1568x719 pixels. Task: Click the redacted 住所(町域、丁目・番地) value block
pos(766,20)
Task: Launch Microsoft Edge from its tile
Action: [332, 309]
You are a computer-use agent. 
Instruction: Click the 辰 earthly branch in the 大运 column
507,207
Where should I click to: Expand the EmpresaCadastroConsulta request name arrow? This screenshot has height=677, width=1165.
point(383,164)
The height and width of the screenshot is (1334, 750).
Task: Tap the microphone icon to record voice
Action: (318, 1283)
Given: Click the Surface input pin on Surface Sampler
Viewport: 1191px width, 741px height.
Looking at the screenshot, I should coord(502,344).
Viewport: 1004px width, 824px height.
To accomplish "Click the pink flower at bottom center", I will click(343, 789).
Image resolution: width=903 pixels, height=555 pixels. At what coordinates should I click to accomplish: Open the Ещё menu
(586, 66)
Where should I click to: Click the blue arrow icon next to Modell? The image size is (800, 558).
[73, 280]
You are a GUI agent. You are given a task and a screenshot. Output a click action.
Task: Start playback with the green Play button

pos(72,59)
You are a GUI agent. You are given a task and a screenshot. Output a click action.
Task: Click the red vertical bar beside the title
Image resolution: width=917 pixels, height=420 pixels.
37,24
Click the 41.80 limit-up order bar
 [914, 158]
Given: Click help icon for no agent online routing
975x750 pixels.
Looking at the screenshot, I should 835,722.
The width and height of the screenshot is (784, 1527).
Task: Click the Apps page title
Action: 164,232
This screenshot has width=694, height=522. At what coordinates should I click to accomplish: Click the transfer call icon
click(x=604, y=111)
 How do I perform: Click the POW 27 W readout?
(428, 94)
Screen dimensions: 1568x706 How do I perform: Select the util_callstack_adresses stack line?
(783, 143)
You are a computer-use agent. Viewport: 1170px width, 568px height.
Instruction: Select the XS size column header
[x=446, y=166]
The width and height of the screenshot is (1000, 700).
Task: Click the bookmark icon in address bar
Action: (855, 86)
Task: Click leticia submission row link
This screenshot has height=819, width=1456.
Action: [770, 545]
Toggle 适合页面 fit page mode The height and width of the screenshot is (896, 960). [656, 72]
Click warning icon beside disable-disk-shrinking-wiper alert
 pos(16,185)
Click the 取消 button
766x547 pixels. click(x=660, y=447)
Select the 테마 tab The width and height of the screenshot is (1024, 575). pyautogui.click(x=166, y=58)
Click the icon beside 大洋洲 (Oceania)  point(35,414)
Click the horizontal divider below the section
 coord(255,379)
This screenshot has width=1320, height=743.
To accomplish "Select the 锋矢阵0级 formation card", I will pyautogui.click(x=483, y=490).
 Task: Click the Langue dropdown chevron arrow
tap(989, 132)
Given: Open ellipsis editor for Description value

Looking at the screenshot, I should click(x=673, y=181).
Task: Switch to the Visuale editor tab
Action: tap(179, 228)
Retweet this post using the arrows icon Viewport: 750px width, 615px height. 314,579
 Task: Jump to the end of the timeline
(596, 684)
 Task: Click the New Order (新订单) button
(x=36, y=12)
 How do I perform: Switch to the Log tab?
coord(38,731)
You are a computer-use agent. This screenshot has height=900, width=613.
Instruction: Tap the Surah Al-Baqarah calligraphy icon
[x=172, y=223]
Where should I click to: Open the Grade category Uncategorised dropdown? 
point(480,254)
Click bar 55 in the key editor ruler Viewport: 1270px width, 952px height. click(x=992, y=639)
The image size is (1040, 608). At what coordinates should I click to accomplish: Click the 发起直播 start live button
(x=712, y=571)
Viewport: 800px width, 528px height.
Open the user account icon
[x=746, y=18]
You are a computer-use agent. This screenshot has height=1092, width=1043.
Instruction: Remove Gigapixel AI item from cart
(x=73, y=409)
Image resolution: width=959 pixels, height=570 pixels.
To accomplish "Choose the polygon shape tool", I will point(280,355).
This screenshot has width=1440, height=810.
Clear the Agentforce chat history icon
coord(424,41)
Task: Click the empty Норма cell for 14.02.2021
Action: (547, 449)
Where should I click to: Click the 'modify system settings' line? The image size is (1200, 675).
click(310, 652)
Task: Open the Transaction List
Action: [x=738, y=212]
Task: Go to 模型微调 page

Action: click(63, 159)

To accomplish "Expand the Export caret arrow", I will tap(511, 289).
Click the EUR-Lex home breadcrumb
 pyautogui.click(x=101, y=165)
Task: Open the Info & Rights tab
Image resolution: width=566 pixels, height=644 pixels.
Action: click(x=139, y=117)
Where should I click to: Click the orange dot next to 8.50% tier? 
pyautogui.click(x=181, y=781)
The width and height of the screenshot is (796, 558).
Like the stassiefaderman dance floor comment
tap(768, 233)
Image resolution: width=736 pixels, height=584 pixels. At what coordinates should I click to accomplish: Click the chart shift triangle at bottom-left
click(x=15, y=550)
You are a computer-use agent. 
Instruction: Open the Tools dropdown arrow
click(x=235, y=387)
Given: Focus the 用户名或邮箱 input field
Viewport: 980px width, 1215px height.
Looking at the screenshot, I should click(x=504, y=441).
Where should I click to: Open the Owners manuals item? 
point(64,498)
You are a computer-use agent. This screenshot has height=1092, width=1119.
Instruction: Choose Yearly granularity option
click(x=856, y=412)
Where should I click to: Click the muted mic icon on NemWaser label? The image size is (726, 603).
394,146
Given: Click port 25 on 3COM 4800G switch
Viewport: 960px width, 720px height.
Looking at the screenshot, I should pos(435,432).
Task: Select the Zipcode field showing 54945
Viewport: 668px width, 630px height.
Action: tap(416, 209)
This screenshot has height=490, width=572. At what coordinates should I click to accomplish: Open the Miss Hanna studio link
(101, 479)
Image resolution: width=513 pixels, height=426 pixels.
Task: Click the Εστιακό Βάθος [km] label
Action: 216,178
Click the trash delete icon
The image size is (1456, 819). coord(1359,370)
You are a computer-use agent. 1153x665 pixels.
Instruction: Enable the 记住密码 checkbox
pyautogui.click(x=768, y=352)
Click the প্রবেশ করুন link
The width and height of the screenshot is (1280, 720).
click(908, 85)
++++++++++
- **REQUIREMENT**
Across the whole listing above, state how many lines contain "field". Only the number is wanted.

- **WRITTEN SOLUTION**
2